On July 15, the U.N. wrapped up its third and final Preparatory Committee meeting on its Arms Trade Treaty. After a last gathering devoted to procedural matters in early 2012, the U.N. will call a concluding conference in 2012 to adopt the treaty and open it for national ratification. Unfortunately, while the most recent committee improved the treaty, it could not remedy the treaty’s fundamental flaws.
This week, the Senate took notice of this fact. A letter drafted by Senator Jerry Moran (R–KS), and signed by 44 other Senators, alerts the Administration to the signatories’ “grave concern” about the dangers posed by the treaty negotiations. Since two-thirds of Senators present must vote to ratify any treaty, the signatories of the letter can by themselves block the treaty if this or a future Administration signs it.
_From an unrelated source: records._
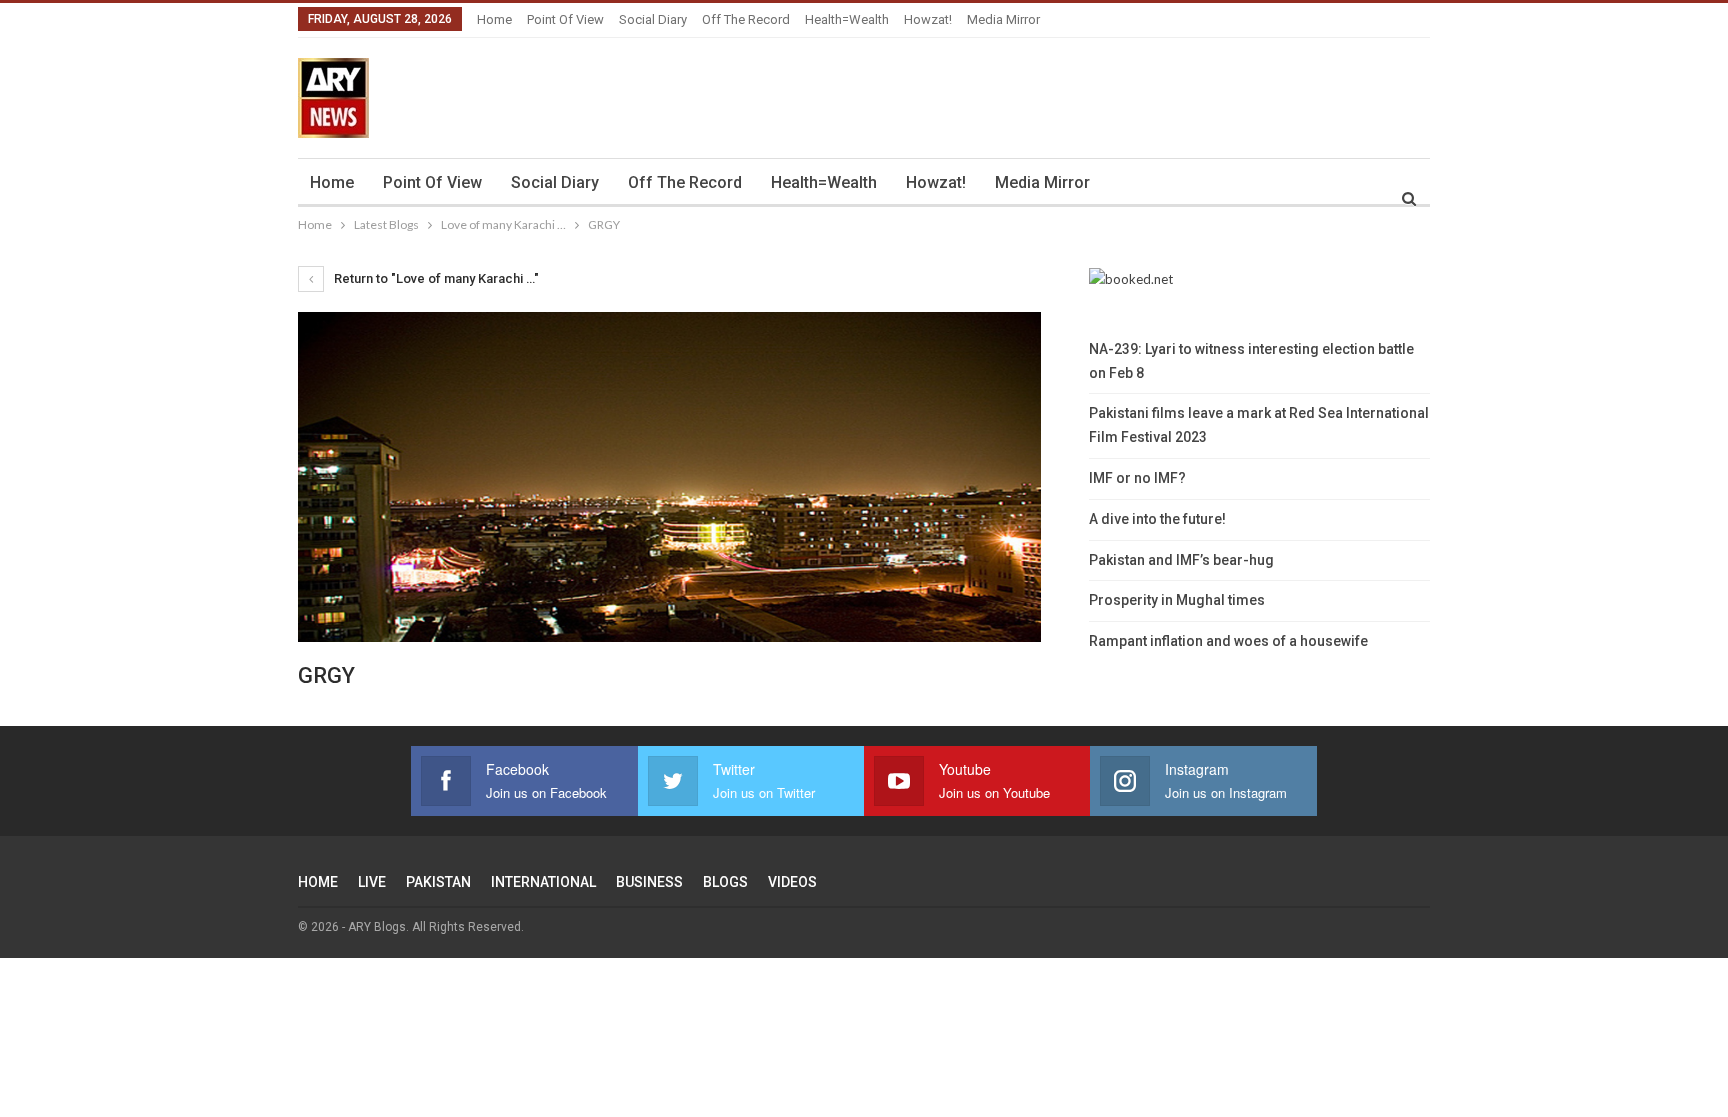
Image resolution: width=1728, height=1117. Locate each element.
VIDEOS (792, 882)
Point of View (565, 19)
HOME (318, 882)
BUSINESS (649, 882)
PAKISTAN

The letter lays out five concerns, ranging from the U.N.’s hostility to private firearms ownership to the nature of the consensus-based negotiating procedure to the underlying philosophy of the treaty, which, as the signatories note “places the burden of controlling crime and terrorism on law-abiding Americans, instead of where it belongs: on the culpable member states of the United Nations who have failed to take the necessary steps to block trafficking that is already illegal under existing laws and agreements.”
But the letter’s most important point may be that the treaty is intended to cover everything from bullets to battleships. Thus, as the Senators write, the treaty has a “wide-ranging and unrealistic scope,” and as a result the Senate “will eventually be called upon to consider a treaty that is so broad it cannot effectively be subject to our advice and consent.” In short, the treaty tries to do so much that it is unverifiable and so not does not deserve to receive the advice and consent of the Senate.
Senator Moran and his co-signatories have made an important and serious contribution to the debate over the Arms Trade Treaty. As the treaty moves forward in 2012, the Administration and the other nations negotiating it will have to bear these concerns in mind.